THE INVINCIBLE POWER OF LAUGHTER


On this blog, I seem to keep going back over old ideas, "rehashing" the same basic thoughts -- but I guess that's what I'm enjoying so much. More and more, the truths of life seem fairly simple. Not that life is "easy" for me to understand -- far from it -- but the proper way to live life, or the best approach to life, does seem less complicated as the years pass -- and a big part of that relatively straightforward approach is simple acceptance. It seems to me that acceptance is at the heart of what Jesus, Buddha, Lao Tzu, St. Francis, Shakespeare, Whitman, etc. taught us about living. I guess non-resistance would be a synonym here, for Jesus said we should not resist evil with more evil, but rather rise above it with good, with love, with kindness, with gentleness, with acceptance. There is immense pain in the world today, and the only way to overcome it -- prove its ultimate inability to harm us – is, oddly enough, to accept it. That doesn't mean being "happy" that people are in pain, or ignoring it, but it does mean being at peace with it. It's happening, so I have no other sane choice, really, than to be at peace with it. The Buddhists talk about the difference between pain and suffering, and I believe Jesus would have agreed with this. The Buddhists and Jesus knew that we all have pain in our lives, sometimes severe, but it becomes suffering only when we turn away from it, run from it, refuse to accept it. Non-acceptance always produces fear -- and no words were used more often by Jesus than "don't be afraid". He knew that fear is the only real enemy -- that fear (non-acceptance) turns pain into suffering.

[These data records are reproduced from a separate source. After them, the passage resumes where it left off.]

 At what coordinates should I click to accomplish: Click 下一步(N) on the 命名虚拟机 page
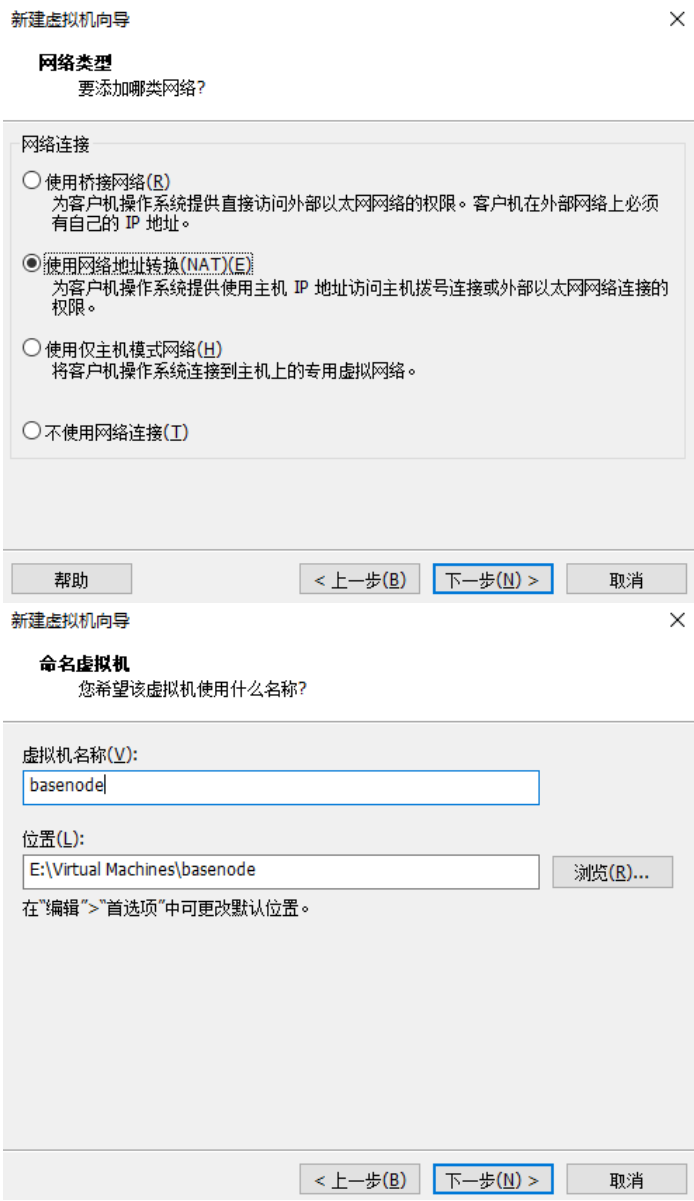pos(493,1180)
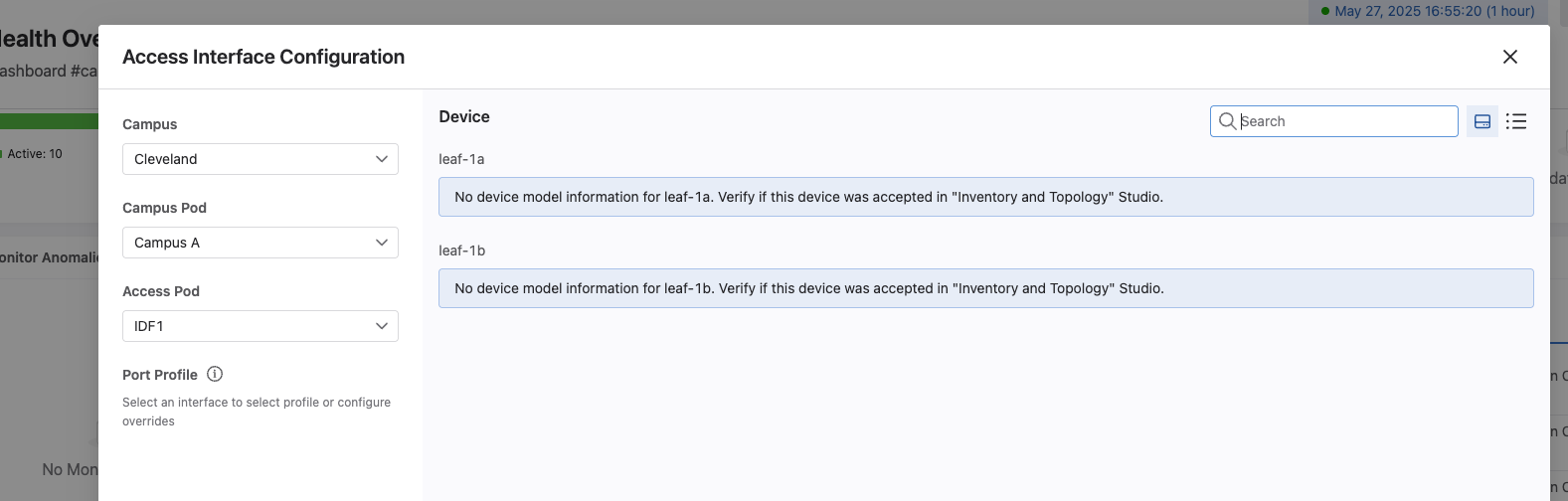Open the Campus dropdown showing Cleveland
The width and height of the screenshot is (1568, 501).
(x=260, y=159)
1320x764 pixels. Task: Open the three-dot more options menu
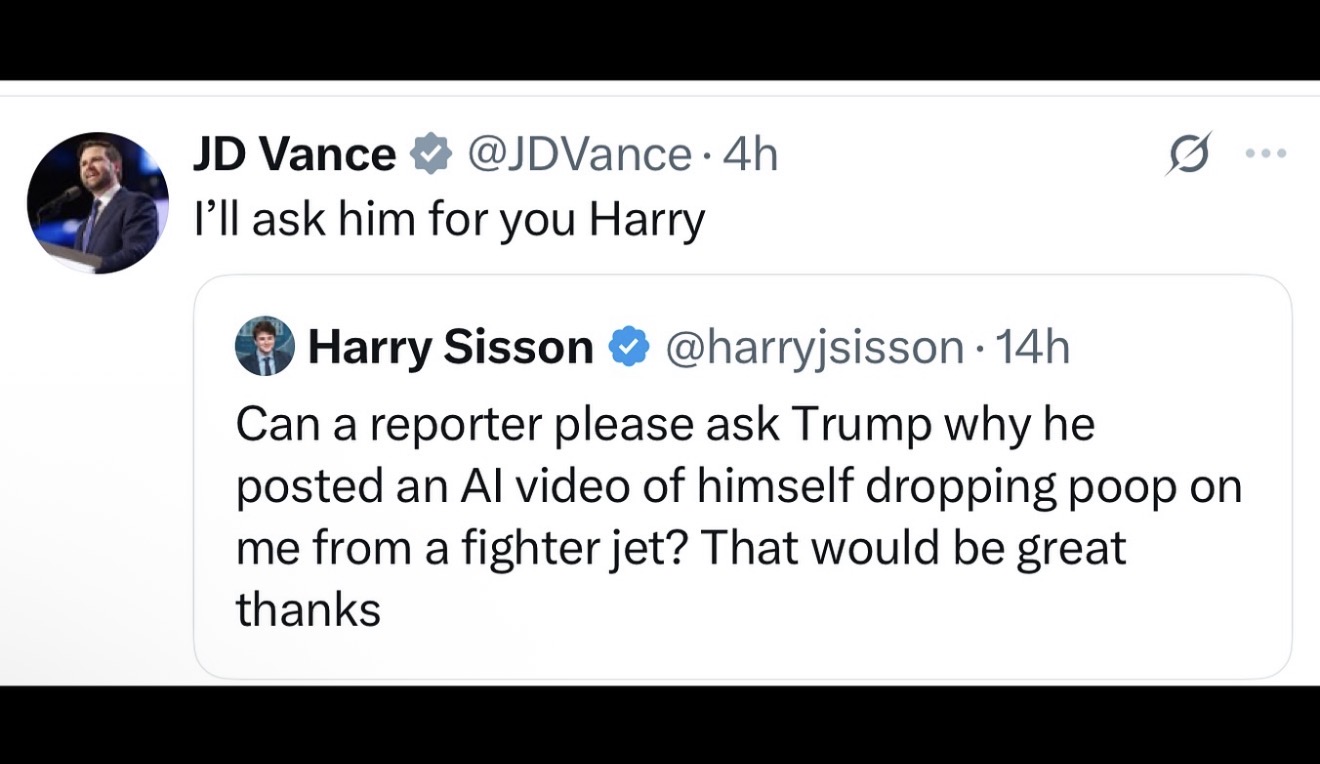1267,155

So, if we humbly and totally accept the fact that there's pain in the world, and in our lives, this can (at least sometimes) enable us to "deal" with the pain and eventually overcome it, because acceptance frees up the overwhelming power of all that is not pain -- love, gentleness, patience, kindness, perseverance. If we're not so busy resisting and fleeing from pain, we're free to face it, look at it carefully, even marvel at it, and then get to work changing the situation. Acceptance and non-resistance brings a peacefulness, an openness, that lets in the real power in life -- the power of harmony instead of discord.


In a previous post, I mentioned Jay Leno, primarily because the best kind of comedy and humor is, in a way, all about acceptance. If we can laugh about something, we have accepted it. Of course, the same is true, strangely, of crying. If we can heartily cry about a situation, we have accepted it. Laughter and tears are brother and sister. Remember crying because you were happy, and joking about something because you were scared? Both laughter and tears mean we're not fighting our pain, running from it, denying it, hiding from it. We're facing it, working on it, and slowly moving through it. I've often thought about the people in China and Burma in the last few weeks, and how, in the days after the tragedies, their gradual, hesitant smiles with friends must have brought them strength to deal with the situation. Soon after the smiles there probably came a little quiet laughter as they found the wisdom to see that life is ultimately good and continues on. Perhaps they are starting to see, again, "the big picture", in which everything, not just earthquakes and cyclones, is enormous, immense, awesome, and wonderful (in the sense of 'full of wonder'). Perhaps they're seeing that even a little child playing ball in a street is something amazing and inspiring, every bit as incredible as a natural disaster. Perhaps they're seeing the wisdom of a quote from Dr. Seuss: "Don't cry because it's over. Smile because it happened." In other words, maybe the people in China and Burma are gradually coming to see that, yes, many of their children's and friends' lives are over, but the fact that they once lived and flourished and brought joy to everyone is worth celebrating, and maybe even laughing about, as they review good memories. Maybe laughter, in the end, is always more powerful than tragedy.